Telah lewat dari tiga hari sejak Sasuke membawa anaknya pergi.

“A-anakku?” tanya Hinata kemudian.

Sasuke mendekat, sosok Hiashi dan Hanabi sudah tidak terlihat karena keduanya memutuskan untuk naik gunung.

“Dia aman,” jawab Sasuke. Hinata mengusap dadanya lega.

“Siapa yang merawatnya?” tanya Hinata kembali, Sasuke memandang Hinata yang juga memandangnya dengan rasa khawatir yang tidak dapat perempuan itu tutupi.

“Karin,” jawab Sasuke kembali.

Hinata menghelah nafas lega, setidaknya ia mengenal Karin.

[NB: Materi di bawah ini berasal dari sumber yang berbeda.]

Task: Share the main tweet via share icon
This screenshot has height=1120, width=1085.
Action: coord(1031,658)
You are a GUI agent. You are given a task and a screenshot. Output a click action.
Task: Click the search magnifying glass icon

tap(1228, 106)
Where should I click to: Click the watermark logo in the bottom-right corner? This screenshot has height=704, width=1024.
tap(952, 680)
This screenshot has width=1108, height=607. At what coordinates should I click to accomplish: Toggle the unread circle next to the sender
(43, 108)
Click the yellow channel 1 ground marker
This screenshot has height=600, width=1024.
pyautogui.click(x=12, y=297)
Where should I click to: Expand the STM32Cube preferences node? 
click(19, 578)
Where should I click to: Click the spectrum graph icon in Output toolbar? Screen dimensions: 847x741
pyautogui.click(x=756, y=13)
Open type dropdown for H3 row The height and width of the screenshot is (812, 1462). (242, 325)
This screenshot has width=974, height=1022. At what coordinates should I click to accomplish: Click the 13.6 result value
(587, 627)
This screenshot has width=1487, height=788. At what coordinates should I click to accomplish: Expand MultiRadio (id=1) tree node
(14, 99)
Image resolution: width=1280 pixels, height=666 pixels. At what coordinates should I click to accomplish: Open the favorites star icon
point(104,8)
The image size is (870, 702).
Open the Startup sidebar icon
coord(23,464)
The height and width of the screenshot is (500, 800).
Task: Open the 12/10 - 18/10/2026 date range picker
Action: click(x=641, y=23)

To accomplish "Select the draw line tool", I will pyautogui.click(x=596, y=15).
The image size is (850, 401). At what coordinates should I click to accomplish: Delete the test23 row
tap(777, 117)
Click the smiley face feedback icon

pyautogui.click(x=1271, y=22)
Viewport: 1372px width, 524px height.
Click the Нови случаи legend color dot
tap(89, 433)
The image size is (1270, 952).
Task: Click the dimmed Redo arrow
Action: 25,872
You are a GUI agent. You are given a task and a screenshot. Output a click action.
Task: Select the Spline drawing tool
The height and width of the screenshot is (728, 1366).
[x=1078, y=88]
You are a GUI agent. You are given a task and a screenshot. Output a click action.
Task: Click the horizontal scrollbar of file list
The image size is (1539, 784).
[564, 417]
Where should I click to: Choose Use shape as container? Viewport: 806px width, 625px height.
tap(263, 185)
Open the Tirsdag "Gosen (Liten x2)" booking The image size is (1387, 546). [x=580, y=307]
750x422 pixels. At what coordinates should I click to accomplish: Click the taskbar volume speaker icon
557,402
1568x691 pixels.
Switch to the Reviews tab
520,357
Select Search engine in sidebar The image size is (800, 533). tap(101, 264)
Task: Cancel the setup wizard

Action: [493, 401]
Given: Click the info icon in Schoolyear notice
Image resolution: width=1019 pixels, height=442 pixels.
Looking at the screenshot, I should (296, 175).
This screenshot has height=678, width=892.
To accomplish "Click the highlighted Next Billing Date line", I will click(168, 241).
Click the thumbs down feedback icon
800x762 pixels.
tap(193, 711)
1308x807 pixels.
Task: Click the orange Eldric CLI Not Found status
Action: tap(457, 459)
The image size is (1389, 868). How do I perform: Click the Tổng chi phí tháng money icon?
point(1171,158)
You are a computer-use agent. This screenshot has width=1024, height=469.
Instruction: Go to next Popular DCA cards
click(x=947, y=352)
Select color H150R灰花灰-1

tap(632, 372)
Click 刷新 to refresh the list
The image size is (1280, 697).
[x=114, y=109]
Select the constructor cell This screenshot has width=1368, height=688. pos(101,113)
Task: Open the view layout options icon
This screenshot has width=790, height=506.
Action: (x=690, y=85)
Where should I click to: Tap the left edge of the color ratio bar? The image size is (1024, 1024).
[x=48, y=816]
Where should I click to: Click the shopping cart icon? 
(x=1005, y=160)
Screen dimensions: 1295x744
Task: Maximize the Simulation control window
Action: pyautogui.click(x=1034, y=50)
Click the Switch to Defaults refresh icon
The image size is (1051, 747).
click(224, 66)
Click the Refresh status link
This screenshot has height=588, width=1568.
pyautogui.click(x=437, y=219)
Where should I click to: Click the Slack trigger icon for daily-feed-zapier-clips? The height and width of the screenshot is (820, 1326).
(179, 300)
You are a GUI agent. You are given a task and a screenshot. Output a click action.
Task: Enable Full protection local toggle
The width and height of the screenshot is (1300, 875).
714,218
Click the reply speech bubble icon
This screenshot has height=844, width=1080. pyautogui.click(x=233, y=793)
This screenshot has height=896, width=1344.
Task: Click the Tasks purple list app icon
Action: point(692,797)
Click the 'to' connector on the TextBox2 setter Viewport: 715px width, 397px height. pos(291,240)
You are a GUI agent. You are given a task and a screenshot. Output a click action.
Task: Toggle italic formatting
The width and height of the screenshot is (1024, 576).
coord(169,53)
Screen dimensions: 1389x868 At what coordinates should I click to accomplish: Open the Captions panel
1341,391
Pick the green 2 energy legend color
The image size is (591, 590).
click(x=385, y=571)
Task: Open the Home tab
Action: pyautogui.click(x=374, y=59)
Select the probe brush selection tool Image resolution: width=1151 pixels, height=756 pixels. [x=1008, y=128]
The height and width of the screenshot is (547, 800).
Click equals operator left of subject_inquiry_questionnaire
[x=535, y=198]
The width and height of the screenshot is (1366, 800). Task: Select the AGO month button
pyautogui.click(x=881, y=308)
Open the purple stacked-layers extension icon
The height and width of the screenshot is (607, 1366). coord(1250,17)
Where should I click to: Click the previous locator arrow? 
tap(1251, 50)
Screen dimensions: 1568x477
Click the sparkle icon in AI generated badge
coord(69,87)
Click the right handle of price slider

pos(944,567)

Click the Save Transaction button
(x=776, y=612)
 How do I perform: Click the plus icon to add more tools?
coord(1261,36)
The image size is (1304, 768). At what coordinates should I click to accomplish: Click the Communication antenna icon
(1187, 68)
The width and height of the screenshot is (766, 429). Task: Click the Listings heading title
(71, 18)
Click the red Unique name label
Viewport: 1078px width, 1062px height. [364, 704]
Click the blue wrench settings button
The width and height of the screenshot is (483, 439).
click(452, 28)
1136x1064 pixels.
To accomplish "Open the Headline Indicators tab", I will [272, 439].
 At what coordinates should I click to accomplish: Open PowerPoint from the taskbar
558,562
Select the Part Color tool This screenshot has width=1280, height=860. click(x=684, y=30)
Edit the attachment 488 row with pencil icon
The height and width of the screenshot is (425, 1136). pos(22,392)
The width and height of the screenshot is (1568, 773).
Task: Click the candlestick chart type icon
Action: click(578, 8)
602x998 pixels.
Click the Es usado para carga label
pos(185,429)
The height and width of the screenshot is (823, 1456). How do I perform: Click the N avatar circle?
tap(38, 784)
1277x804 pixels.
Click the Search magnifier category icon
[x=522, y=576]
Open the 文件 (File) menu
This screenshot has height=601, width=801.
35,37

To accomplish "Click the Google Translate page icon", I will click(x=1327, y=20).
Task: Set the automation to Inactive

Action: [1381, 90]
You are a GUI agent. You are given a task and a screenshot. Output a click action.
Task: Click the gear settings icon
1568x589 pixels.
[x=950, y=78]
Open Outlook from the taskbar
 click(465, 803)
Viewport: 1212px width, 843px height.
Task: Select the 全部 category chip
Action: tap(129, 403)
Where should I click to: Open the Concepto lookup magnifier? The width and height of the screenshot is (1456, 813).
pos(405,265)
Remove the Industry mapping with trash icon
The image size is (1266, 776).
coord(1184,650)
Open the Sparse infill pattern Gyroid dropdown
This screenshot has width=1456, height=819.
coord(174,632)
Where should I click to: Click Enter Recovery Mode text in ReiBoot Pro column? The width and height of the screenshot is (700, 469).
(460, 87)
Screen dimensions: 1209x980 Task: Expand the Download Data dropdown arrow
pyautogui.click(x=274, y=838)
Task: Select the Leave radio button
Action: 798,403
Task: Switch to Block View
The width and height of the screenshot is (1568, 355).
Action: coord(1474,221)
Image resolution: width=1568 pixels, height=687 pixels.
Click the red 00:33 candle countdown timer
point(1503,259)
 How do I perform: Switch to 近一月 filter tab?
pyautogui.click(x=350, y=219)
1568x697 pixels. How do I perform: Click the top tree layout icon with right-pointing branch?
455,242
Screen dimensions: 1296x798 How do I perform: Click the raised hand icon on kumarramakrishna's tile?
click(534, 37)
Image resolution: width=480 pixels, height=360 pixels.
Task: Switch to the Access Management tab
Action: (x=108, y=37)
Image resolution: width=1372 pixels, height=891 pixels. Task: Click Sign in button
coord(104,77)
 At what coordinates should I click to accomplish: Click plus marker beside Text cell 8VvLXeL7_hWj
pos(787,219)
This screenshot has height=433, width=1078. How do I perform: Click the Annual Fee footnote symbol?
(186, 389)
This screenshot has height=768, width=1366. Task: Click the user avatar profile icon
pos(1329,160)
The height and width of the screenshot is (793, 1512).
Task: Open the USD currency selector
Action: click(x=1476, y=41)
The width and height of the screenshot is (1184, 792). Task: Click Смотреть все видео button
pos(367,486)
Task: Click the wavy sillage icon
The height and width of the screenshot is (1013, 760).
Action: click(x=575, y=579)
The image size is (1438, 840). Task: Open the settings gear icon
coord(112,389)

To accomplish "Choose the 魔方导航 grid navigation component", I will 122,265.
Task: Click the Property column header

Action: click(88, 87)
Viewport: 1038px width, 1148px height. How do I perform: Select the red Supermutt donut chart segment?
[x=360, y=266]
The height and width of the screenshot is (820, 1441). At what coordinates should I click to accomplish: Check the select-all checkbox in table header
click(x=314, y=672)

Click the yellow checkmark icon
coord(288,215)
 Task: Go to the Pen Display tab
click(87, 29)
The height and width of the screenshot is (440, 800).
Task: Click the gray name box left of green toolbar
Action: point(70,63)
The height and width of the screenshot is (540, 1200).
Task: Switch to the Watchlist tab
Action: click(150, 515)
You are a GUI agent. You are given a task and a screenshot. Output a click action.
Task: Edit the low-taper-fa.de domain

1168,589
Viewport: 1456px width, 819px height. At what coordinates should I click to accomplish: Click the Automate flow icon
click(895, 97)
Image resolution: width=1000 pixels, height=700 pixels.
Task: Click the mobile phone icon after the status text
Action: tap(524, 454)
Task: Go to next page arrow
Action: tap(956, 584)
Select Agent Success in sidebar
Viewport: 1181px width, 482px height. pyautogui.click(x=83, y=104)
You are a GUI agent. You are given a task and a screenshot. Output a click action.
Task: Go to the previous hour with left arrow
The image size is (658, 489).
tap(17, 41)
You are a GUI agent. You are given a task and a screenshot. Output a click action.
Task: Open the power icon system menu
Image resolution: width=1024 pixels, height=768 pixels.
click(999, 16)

Mata hitam Sasuke memandang Hinata intes, “Tahun depan, aku akan menagih bayarannya,” ucap Sasuke kemudian menghilang begitu saja.

Hinata memandang kosong kepergian Sasuke, kemudian duduk di tanah, menantikan kehadiran ayah dan adiknya.

*

*

*

Sudah 2 bulan berlalu.

Ayahnya dan Hanabi telah kembali ke Konoha setelah menghabiskan waktu liburan mereka selama tujuh hari.

Kini hanya mereka bertiga.

Hinata sedang menyulam ketika suara tangis bayi terdengar di telinganya.

Buru-buru Hinata bangkit dan mencari asal suara tangisan tersebut, dan ia melihat Sasuke dan anaknya di tepi kolam rumah Kiyo.

“B-Boruto,” lirih Hinata, air matanya jatuh, dengan langkah gemetar ia mendekat, Sasuke kemudian menyerahkan bayi mungil itu kepada ibunya.

Hinata menimang Boruto dengan air mata yang tidak berhenti keluar dari kedua matanya, kemudian melangkah masuk dan memeluk putranya penuh kerinduan.

“Ibu rindu sayang,” ucap Hinata mengajak Boruto berbicara, sedangkan Sasuke hanya diam mengamati.

“Dia demam, kata Karin dia mungkin merindukanmu,” ucap Sasuke, Hinata baru menyadari jika tubuh putranya panas.

Hinata kemudian bangkit dan masuk ke ruangan yang menjadi kamarnya, Sasuke mengikut dari belakang.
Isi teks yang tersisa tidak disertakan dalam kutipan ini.